Sheeesh, you all are quite lucky, especially that son of yours! As for speed of the crash, I'm not good at judging. There's a lot of damage there, though!

Collarbone breaks are awful, believe me.


----------



## Marco (Nov 13, 2006)

Stan - thats a horrible accident. I'm glad that you and your family made it out and that your son was unharmed.


----------



## TADD (Nov 13, 2006)

Man I am glad to hear you are all alright! Stay safe, get some rest.


----------



## Rick (Nov 13, 2006)

A few years ago one of my boys was in a very similar accident. It was the other guy who T-boned my son while he was making a left turn at an intersection.

The road conditions were dry, and there were long skid marks leading up to the impact point. Our car reportedly was up on 2wheels when it got hit, but rolled forward on the same path it was going. It was also supposed to be a 30 zone. After having to go through a couple years of legal wrangling and court, he finally admitted he "had a couple of beers" and going faster than 30, but a true speed was never determined!!

I suppose that without skid marks, and with wet pavement, it is possible to cause that much damage with a 30mph impact. There may be some calculations they could do with the distance your car was moved from the impact site. But I would expect a long drawn out court battle with the imformation you've shared with us.  

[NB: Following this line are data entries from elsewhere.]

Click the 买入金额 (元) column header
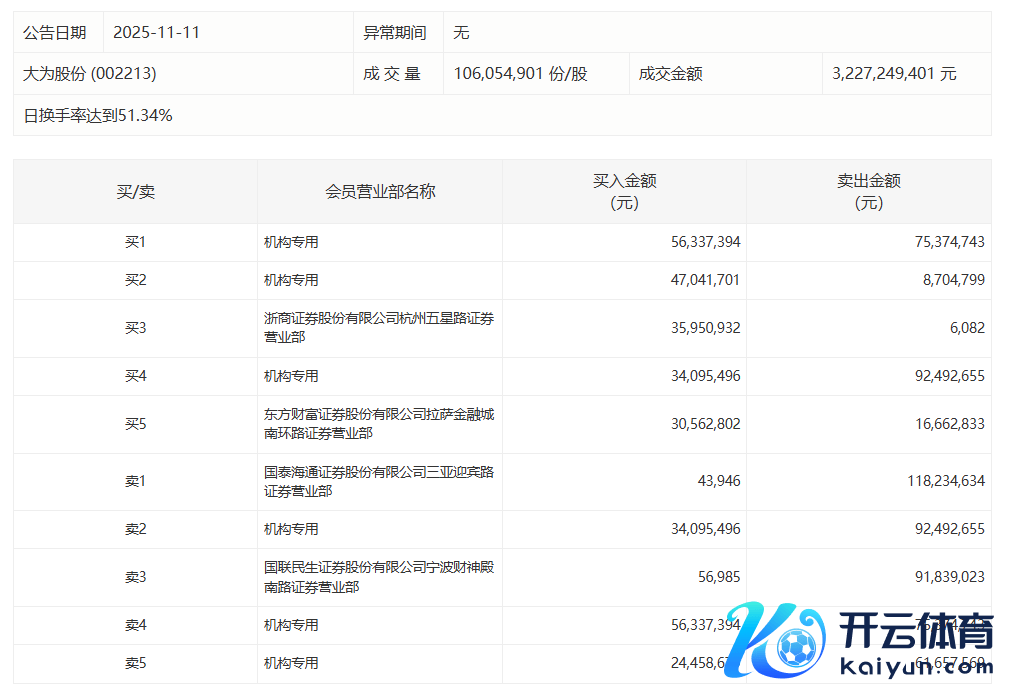Viewport: 1009px width, 700px height. (x=624, y=192)
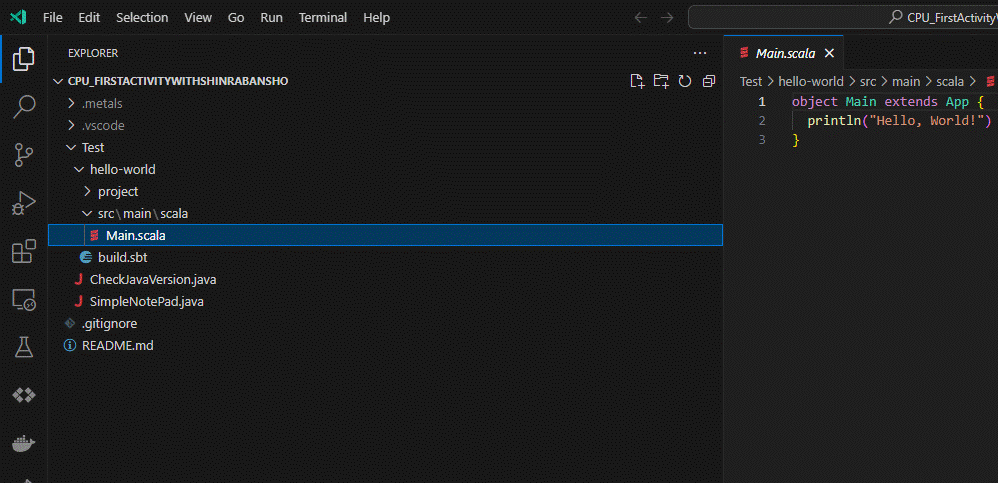The width and height of the screenshot is (998, 483).
Task: Collapse the hello-world folder
Action: (x=122, y=169)
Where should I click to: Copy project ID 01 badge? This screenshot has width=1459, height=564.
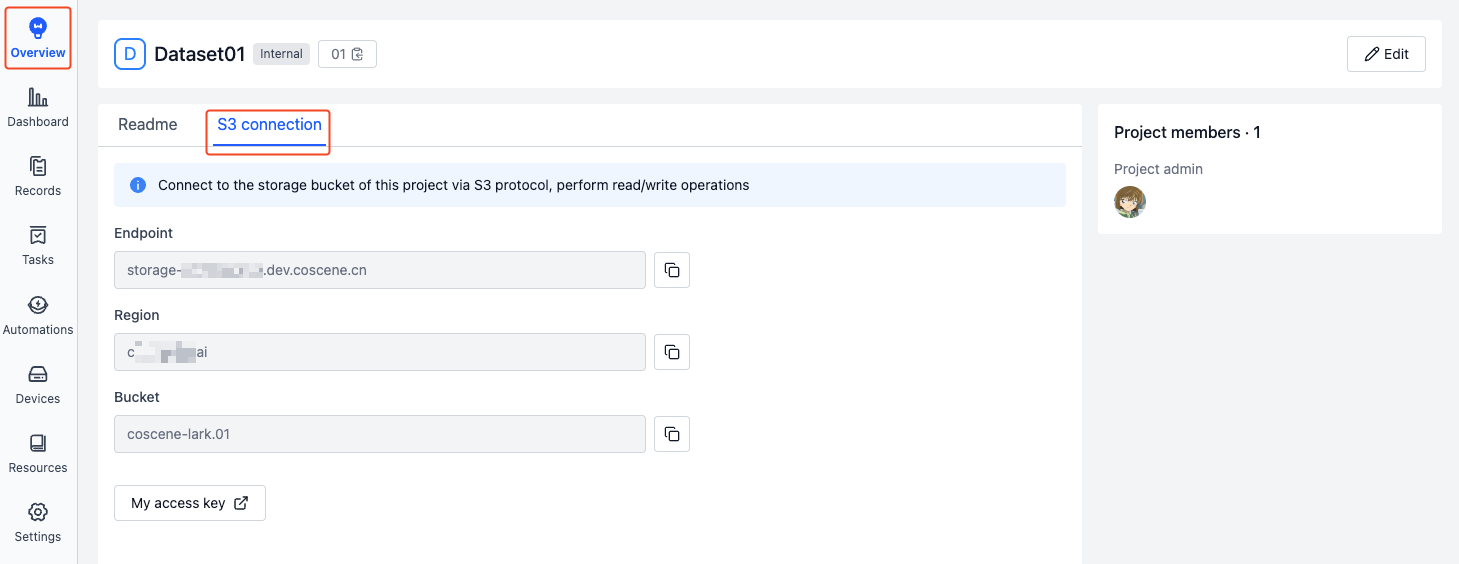tap(347, 54)
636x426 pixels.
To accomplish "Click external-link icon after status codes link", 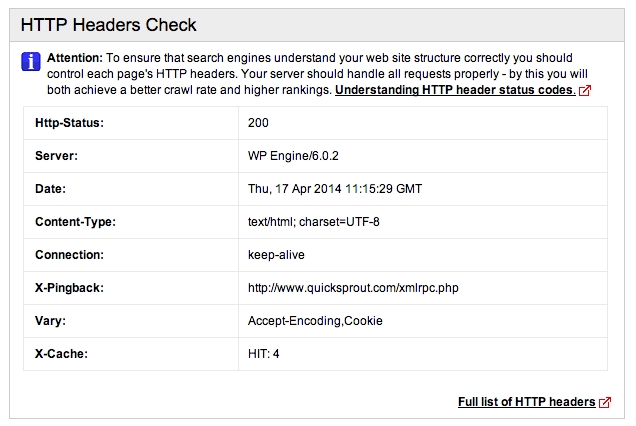I will (585, 91).
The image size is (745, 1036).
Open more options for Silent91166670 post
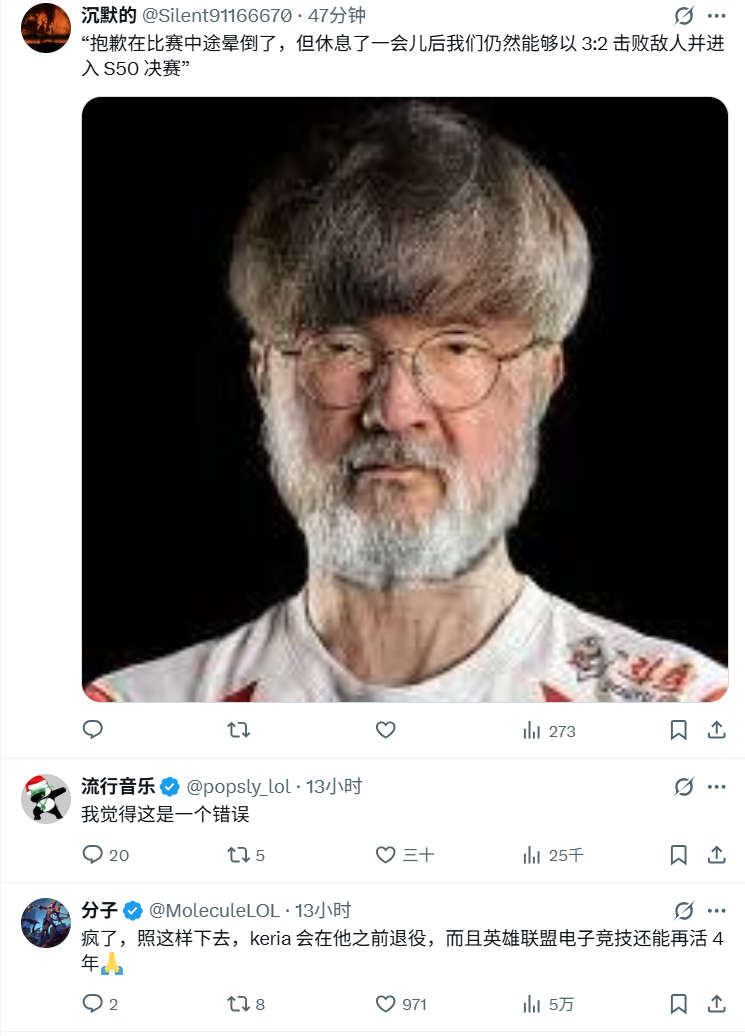click(x=717, y=15)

I'm glad you all were able to walk away from this. Take Care Rick


----------



## Mark (Nov 13, 2006)

I can't make a judgement about the car speed, but I'm glad nobody was hurt worse than they were.


----------



## SlipperFan (Nov 13, 2006)

Who said the other car was only going 30 mph? Did the other driver pass a sobriety test?

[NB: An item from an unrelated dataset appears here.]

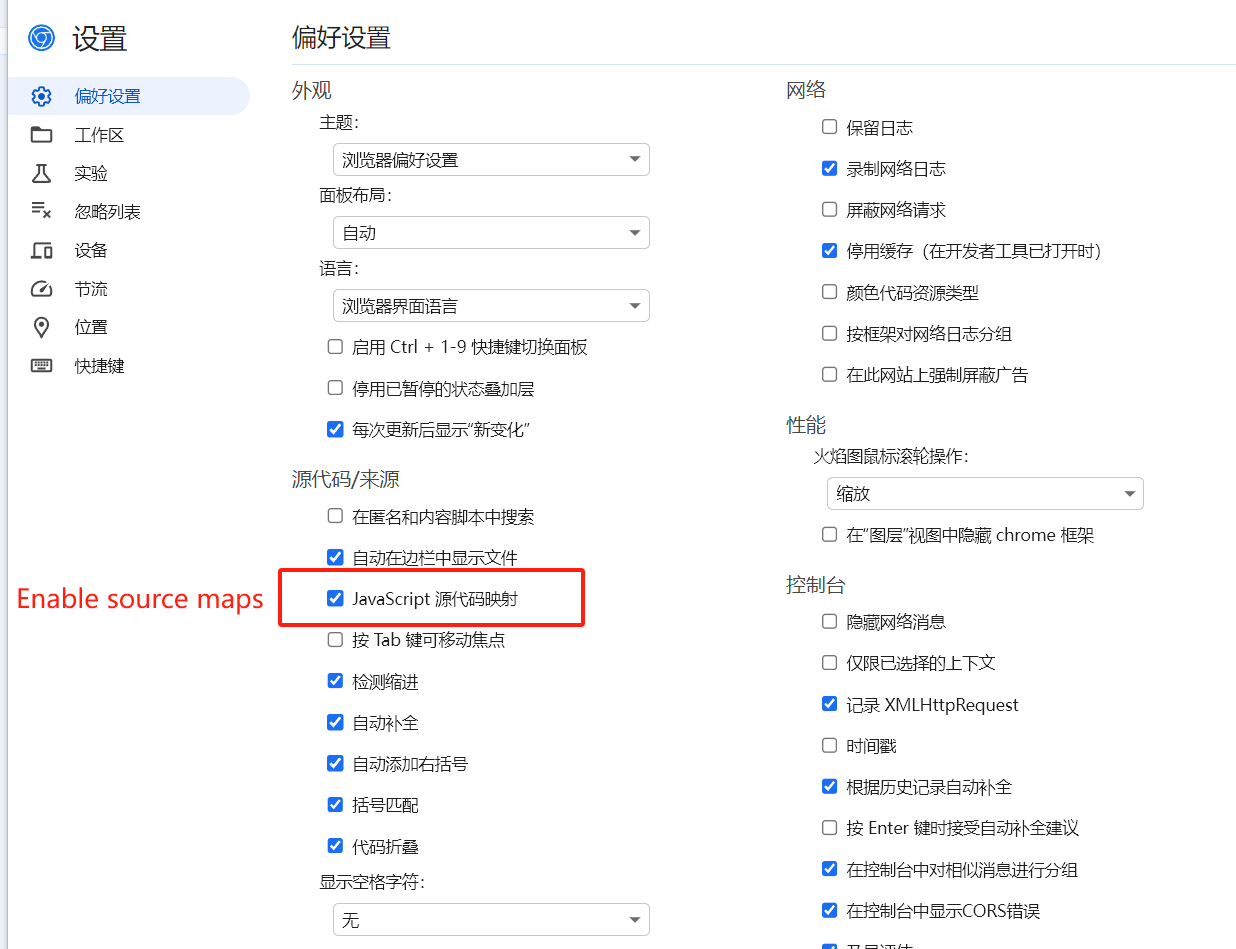Switch to the 实验 settings tab

[91, 174]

I'm glad you are all safe and not hurt worse. By the looks of the two cars, I think you are lucky. I hope you mend quickly.


----------



## nyorchids (Nov 13, 2006)

SlipperFan said:


> Who said the other car was only going 30 mph? Did the other driver pass a sobriety test?
> 
> I'm glad you are all safe and not hurt worse. By the looks of the two cars, I think you are lucky. I hope you mend quickly.


nobody said the speed was 30 but the speed limit was 30mph


----------



## Paphman910 (Nov 13, 2006)

Thank God you and your family all survived. It is alot better than being hit by a moose as most cars are not designed for a 500+ kg moose collision. Most of the time a moose-car accident end up having the moose crushing the hood onto the passengers. Height of the moose is over 2 meters!

Paphman910


----------



## bwester (Nov 13, 2006)

That sucks man, but at least everyone was alright. Their insurance should pay for it though, right?


----------



## nyorchids (Nov 13, 2006)

bwester said:


> That sucks man, but at least everyone was alright. Their insurance should pay for it though, right?


yea its all covered


----------



## Jon in SW Ohio (Nov 13, 2006)

OMG! Very thankful the news isn't as bad as it could have been!!!

Jon


----------



## Heather (Nov 14, 2006)

Oh my gosh! 
Thank goodness you are all okay! And still typing!!  

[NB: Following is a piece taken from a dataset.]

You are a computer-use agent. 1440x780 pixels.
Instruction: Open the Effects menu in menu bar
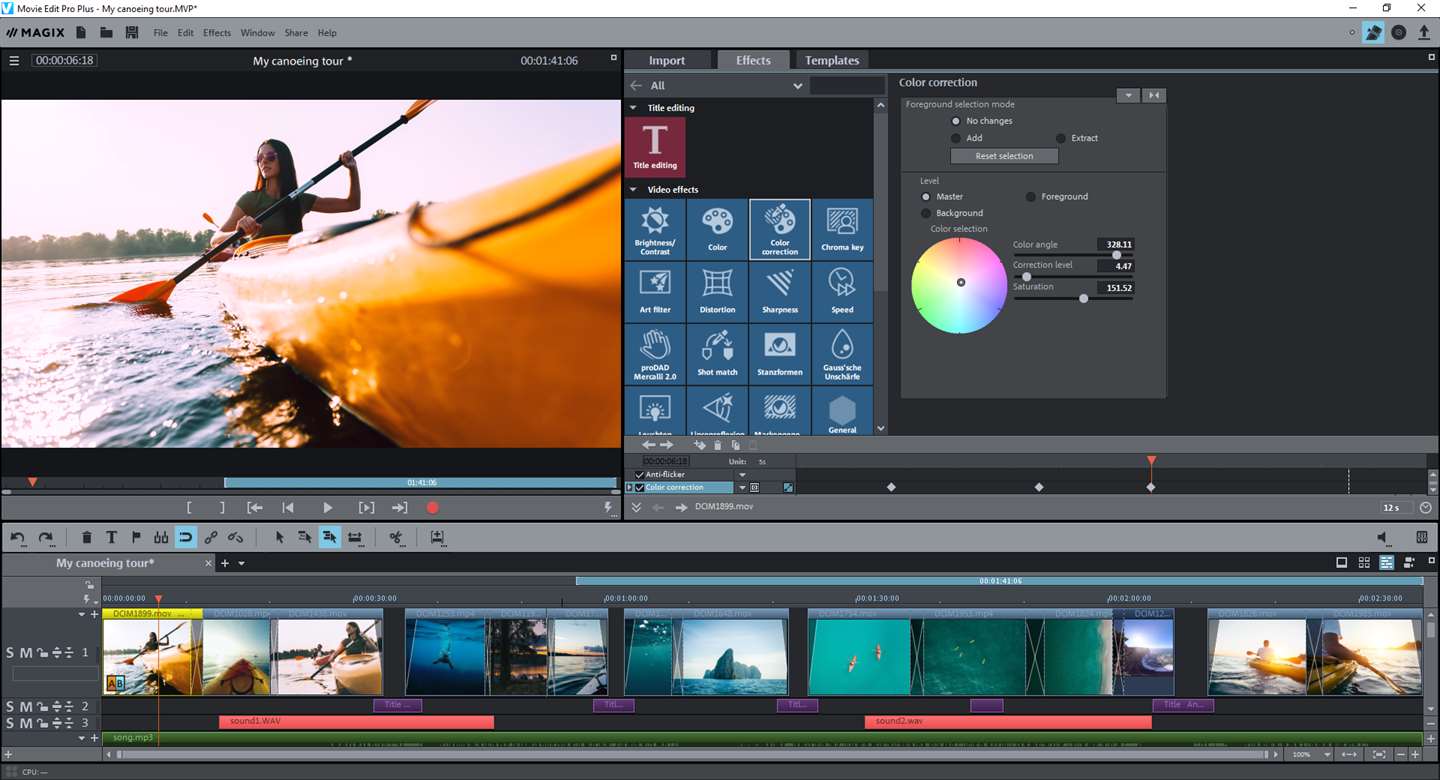[216, 33]
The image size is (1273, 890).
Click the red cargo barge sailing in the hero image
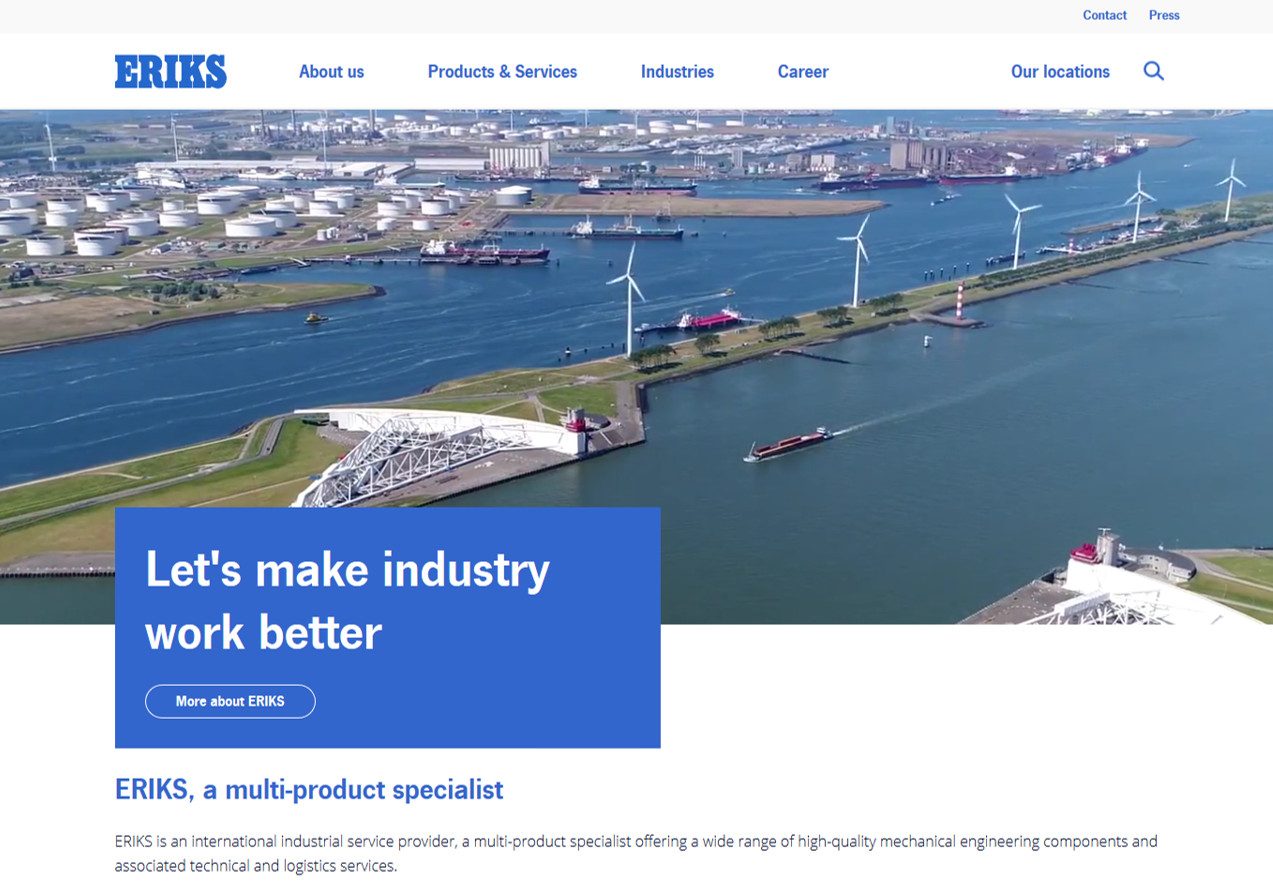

My prelude was totalled this way. The idiot (in NM they are are idiots!) said his "windows were tinted too darkly to see" duh.....
That was such a great car too!


----------



## NYEric (Nov 14, 2006)

Hope everything works out well. Be prepared for Caca from insurance people.


----------



## Park Bear (Nov 16, 2006)

glad no one was really hurt


----------